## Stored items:
....
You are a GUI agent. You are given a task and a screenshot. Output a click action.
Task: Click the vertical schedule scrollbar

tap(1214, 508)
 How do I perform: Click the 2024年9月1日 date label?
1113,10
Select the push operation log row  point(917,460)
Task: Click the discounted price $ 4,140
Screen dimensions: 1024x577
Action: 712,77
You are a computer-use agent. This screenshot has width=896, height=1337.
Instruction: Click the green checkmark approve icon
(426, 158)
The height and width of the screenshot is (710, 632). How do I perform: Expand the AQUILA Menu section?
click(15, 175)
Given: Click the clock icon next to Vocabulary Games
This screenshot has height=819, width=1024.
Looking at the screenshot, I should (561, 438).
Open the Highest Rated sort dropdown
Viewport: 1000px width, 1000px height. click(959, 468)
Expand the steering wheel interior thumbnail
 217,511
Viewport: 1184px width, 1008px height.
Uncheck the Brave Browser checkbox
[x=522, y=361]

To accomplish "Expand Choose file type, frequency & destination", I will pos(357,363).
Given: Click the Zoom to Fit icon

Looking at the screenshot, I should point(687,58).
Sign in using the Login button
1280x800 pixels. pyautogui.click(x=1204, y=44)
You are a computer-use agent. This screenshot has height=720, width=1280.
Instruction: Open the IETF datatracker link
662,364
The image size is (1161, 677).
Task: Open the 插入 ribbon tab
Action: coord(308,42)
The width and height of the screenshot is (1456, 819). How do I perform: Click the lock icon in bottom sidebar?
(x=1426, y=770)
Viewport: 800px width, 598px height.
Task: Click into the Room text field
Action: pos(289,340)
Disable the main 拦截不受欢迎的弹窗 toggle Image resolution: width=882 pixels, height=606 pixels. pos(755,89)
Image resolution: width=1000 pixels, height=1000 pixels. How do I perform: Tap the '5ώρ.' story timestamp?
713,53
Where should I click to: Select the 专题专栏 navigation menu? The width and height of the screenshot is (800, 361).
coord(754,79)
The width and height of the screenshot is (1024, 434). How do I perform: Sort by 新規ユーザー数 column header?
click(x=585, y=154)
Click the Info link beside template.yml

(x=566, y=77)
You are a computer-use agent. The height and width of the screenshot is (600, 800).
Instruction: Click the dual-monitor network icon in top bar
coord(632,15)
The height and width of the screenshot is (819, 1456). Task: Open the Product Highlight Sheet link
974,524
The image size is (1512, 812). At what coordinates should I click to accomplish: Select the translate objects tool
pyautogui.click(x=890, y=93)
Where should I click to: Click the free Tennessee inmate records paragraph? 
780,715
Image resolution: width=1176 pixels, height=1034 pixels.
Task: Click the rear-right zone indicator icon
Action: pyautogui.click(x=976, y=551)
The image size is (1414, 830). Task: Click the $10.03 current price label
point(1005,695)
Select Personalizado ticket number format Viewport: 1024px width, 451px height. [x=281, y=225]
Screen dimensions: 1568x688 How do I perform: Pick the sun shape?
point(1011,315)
....
## Work required:
All of the data above should be transcribed exactly.

## Answer area:
You are a GUI agent. You are given a task and a screenshot. Output a click action.
Task: Click the vertical schedule scrollbar

tap(1214, 508)
 How do I perform: Click the 2024年9月1日 date label?
1113,10
Select the push operation log row  point(917,460)
Task: Click the discounted price $ 4,140
Screen dimensions: 1024x577
Action: 712,77
You are a computer-use agent. This screenshot has width=896, height=1337.
Instruction: Click the green checkmark approve icon
(426, 158)
The height and width of the screenshot is (710, 632). How do I perform: Expand the AQUILA Menu section?
click(15, 175)
Given: Click the clock icon next to Vocabulary Games
This screenshot has height=819, width=1024.
Looking at the screenshot, I should (561, 438).
Open the Highest Rated sort dropdown
Viewport: 1000px width, 1000px height. click(959, 468)
Expand the steering wheel interior thumbnail
 217,511
Viewport: 1184px width, 1008px height.
Uncheck the Brave Browser checkbox
[x=522, y=361]

To accomplish "Expand Choose file type, frequency & destination", I will pos(357,363).
Given: Click the Zoom to Fit icon

Looking at the screenshot, I should point(687,58).
Sign in using the Login button
1280x800 pixels. pyautogui.click(x=1204, y=44)
You are a computer-use agent. This screenshot has height=720, width=1280.
Instruction: Open the IETF datatracker link
662,364
The image size is (1161, 677).
Task: Open the 插入 ribbon tab
Action: coord(308,42)
The width and height of the screenshot is (1456, 819). How do I perform: Click the lock icon in bottom sidebar?
(x=1426, y=770)
Viewport: 800px width, 598px height.
Task: Click into the Room text field
Action: pos(289,340)
Disable the main 拦截不受欢迎的弹窗 toggle Image resolution: width=882 pixels, height=606 pixels. pos(755,89)
Image resolution: width=1000 pixels, height=1000 pixels. How do I perform: Tap the '5ώρ.' story timestamp?
713,53
Where should I click to: Select the 专题专栏 navigation menu? The width and height of the screenshot is (800, 361).
coord(754,79)
The width and height of the screenshot is (1024, 434). How do I perform: Sort by 新規ユーザー数 column header?
click(x=585, y=154)
Click the Info link beside template.yml

(x=566, y=77)
You are a computer-use agent. The height and width of the screenshot is (600, 800).
Instruction: Click the dual-monitor network icon in top bar
coord(632,15)
The height and width of the screenshot is (819, 1456). Task: Open the Product Highlight Sheet link
974,524
The image size is (1512, 812). At what coordinates should I click to accomplish: Select the translate objects tool
pyautogui.click(x=890, y=93)
Where should I click to: Click the free Tennessee inmate records paragraph? 
780,715
Image resolution: width=1176 pixels, height=1034 pixels.
Task: Click the rear-right zone indicator icon
Action: pyautogui.click(x=976, y=551)
The image size is (1414, 830). Task: Click the $10.03 current price label
point(1005,695)
Select Personalizado ticket number format Viewport: 1024px width, 451px height. [x=281, y=225]
Screen dimensions: 1568x688 How do I perform: Pick the sun shape?
point(1011,315)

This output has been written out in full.